# SET EXERCISE
Reproduce the passage below about race starter A. Barret Dade word for word, starting at "Dade was born" and ending at "Dade to officiate.".

He stayed through the end of the first meet here and then he and his wife went to New Orleans, thinking the warmer climate would improve his health. He died of pneumonia there Jan. 11, 1923, at age 57.

“He was the best-known starter in this country,” The Gleaner said Jan. 12 in announcing his death. “His fairness at the post and his unfailing courtesy and good humor at all times caused turfmen to never question his starts or setting down jockeys who were guilty of infraction of track rules. Jockeys knew when Mr. Dade was handling the flag they would all be treated alike, and they loved him with devotion.”

A. Barret Dade was a highly respected race starter and the original namesake for the racetrack now called Ellis Park.
A. Barret Dade was a highly respected race starter and the original namesake for the racetrack now called Ellis Park.

Dade was born in Virginia in 1865 and didn’t begin his starting career until the closing years of the 19th Century. He was racing a string of horses at the former fairgrounds track in St. Louis at that time and had been assisting the starter, who suddenly became ill. Track officials asked Dade to officiate.

# EXTRACTED MATERIAL
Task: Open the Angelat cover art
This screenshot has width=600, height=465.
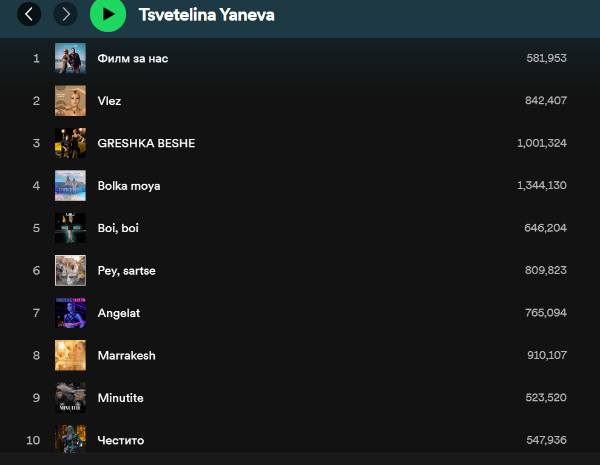Action: click(70, 313)
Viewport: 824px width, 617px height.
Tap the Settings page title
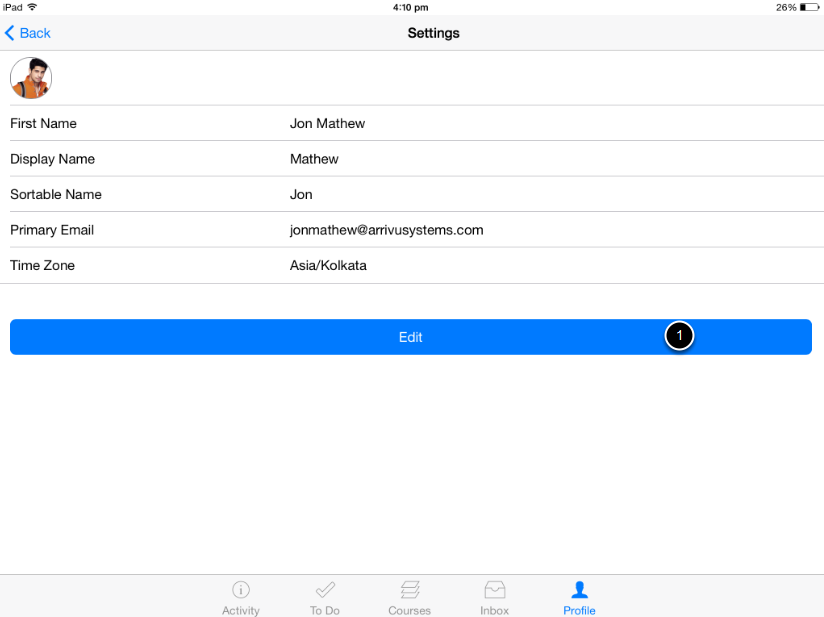click(x=433, y=33)
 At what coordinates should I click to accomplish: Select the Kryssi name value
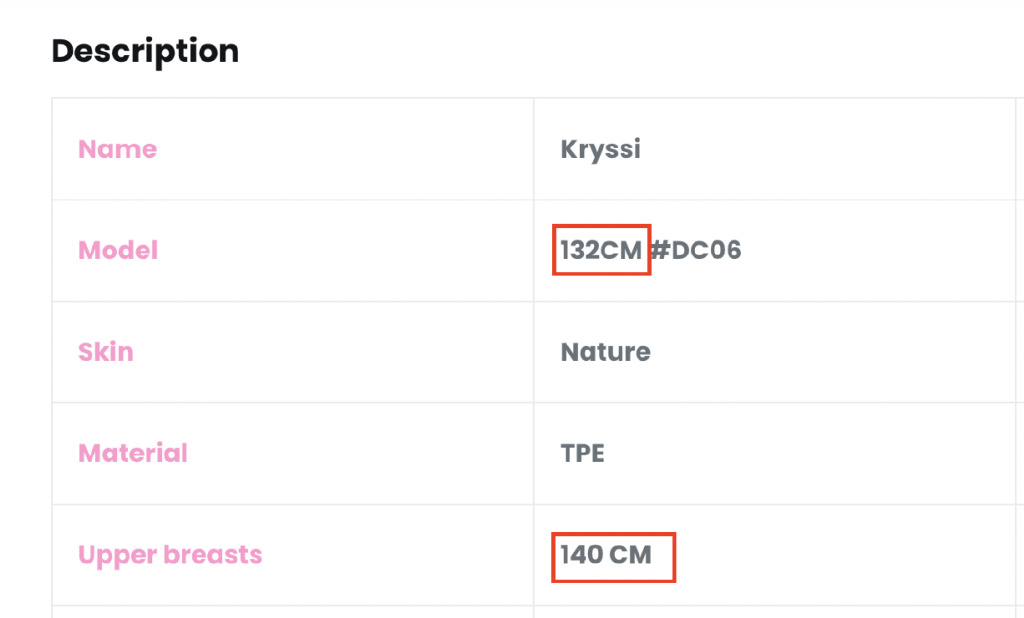(x=600, y=149)
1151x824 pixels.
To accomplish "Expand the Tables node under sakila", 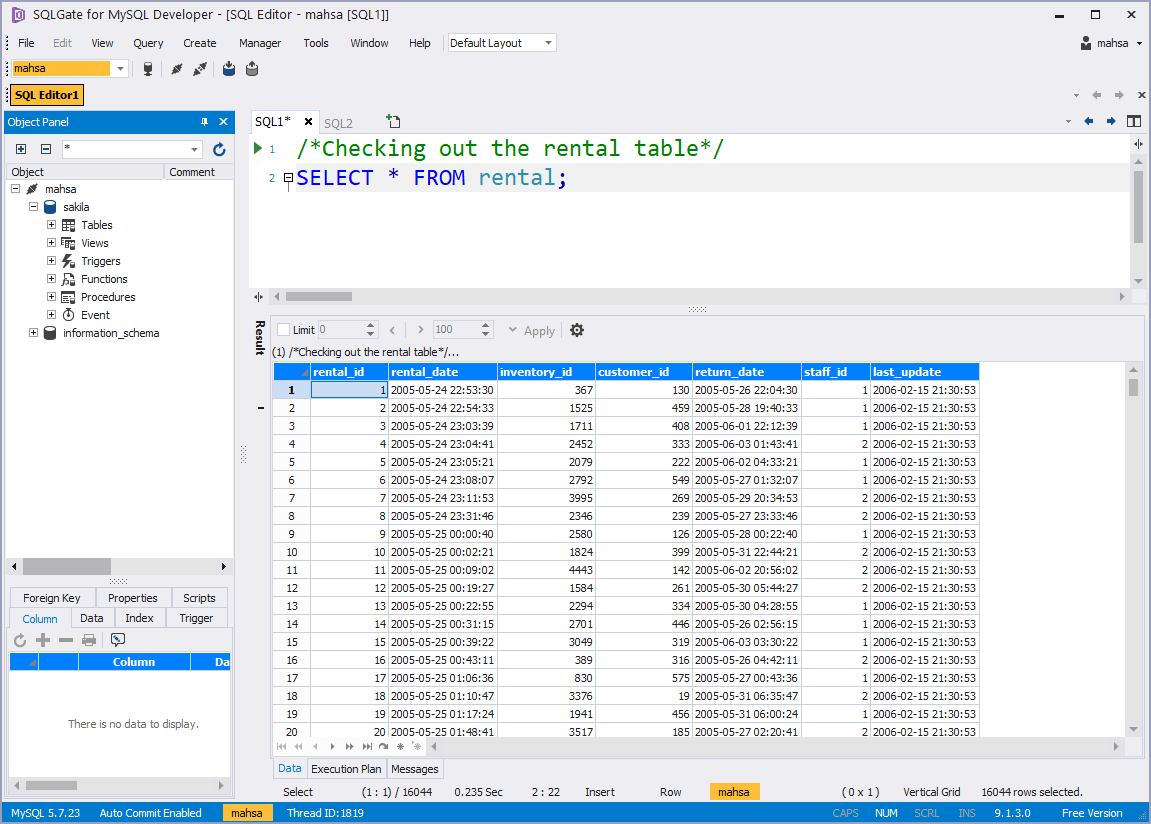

# EXPECTED ANSWER
Dade was born in Virginia in 1865 and didn’t begin his starting career until the closing years of the 19th Century. He was racing a string of horses at the former fairgrounds track in St. Louis at that time and had been assisting the starter, who suddenly became ill. Track officials asked Dade to officiate.